Следующее кино

           Мне до работы идти ровно тридцать минут, даже двадцать девять. И если я выйду в шесть, то там буду ровно, как оно и требуется, полседьмого. Но выйти в шесть я себя заставить не могу, хоть к креслу привязывай, выхожу в пять тридцать. Всегда. Не знаю почему. В шесть я уже на месте.
           Открываю магнитной картой калитку, прохожу и направляюсь к парадному входу, попутно оглядывая фронт предстоящих работ. У меня – центральная аллея. У нас с Акимычем. Он чистит от калитки с бульвара Шестьдесят лет Октября до входа, я с улицы маршала Рокоссовского тоже до дверей. У Гоши и Леши – зады: помойка, кухня, веранды и так далее. Там можно особо не надрываться, главное чтобы машина к мусорным бакам подъехала, да повариха Нина Тимофеевна в помещение попала.

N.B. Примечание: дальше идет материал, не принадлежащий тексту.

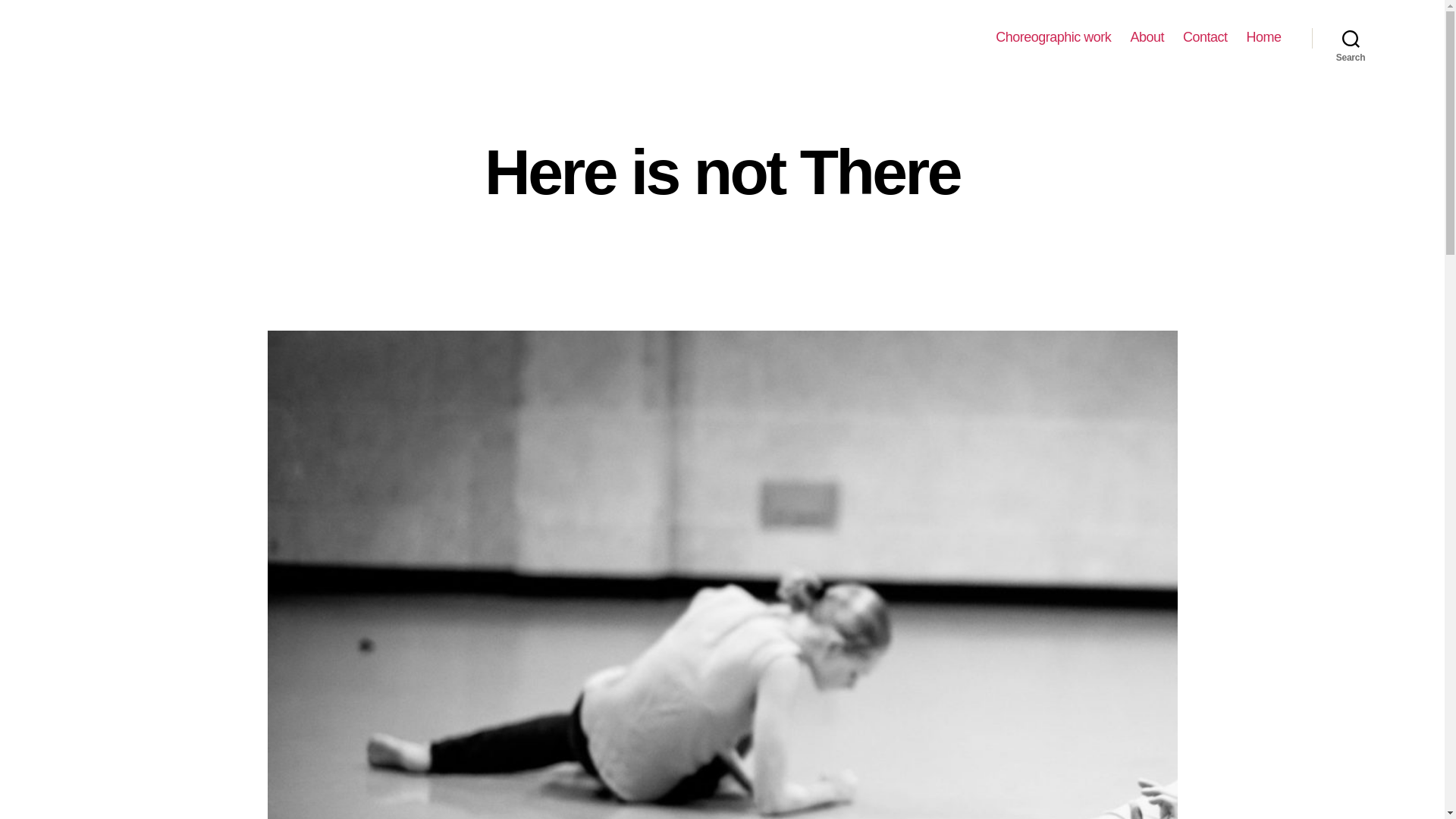
About (1146, 37)
Contact (1204, 37)
Search (1350, 37)
Choreographic work (1052, 37)
Home (1263, 37)
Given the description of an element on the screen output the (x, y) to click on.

           А у нас, помимо дороги, по которой топают взрослые и дети, аварийные выходы. Они должны быть отдраены и за это спрашивают строго. Особенно после того как в торговом центре сгорели посетители.

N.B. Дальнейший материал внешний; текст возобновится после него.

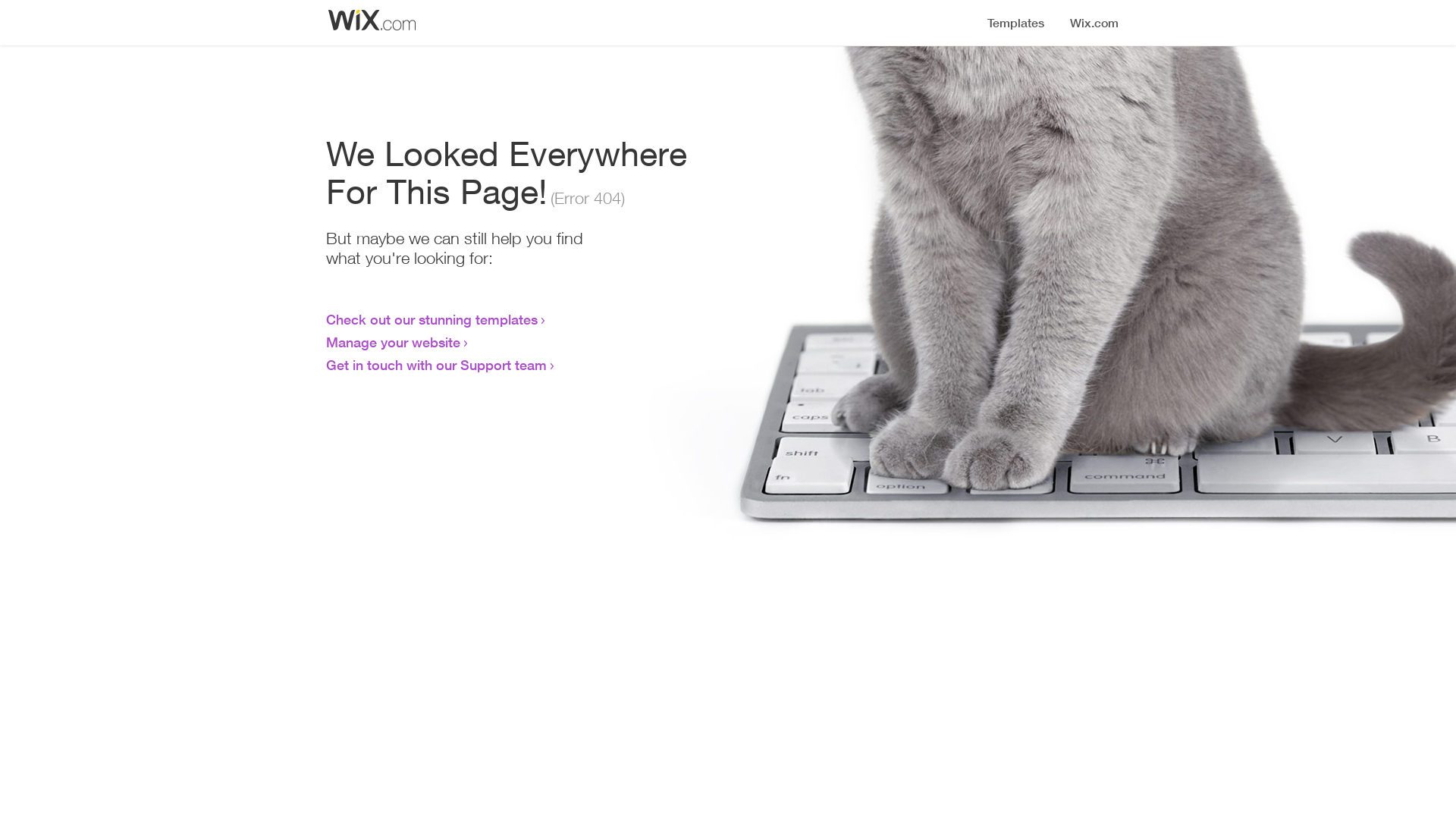
Manage your website Element type: text (393, 341)
Check out our stunning templates Element type: text (431, 318)
Get in touch with our Support team Element type: text (436, 364)
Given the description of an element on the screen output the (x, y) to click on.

           Я понимаю российскую ментальность.
           Вот с этих входов начинаю.
           Захожу в здание садика, скидываю аляску в венткамере, которая служит нам подсобным помещением, надеваю бушлат, рабочие перчатки, беру старую, сточенную до половины дюралевую лопату, мне она нравится больше других, и иду драить выходы. На перовом этаже – шесть длинных бетонных ступенек, на втором – железная лестница.
           Отдраив ступеньки, я чищу снег у самого здания. От стены ровно на метр. Кто-то мне объяснял, для того чтобы влага не подтачивала штукатурку, кирпичную кладку и вообще. После этого иду на дорогу, и если там снега немного, обхожусь лопатой и скребком, а если много – вытащу из гаража огнемет, который некоторые несознательные дворники называют говночистом, и затарахчу на всю Ивановскую.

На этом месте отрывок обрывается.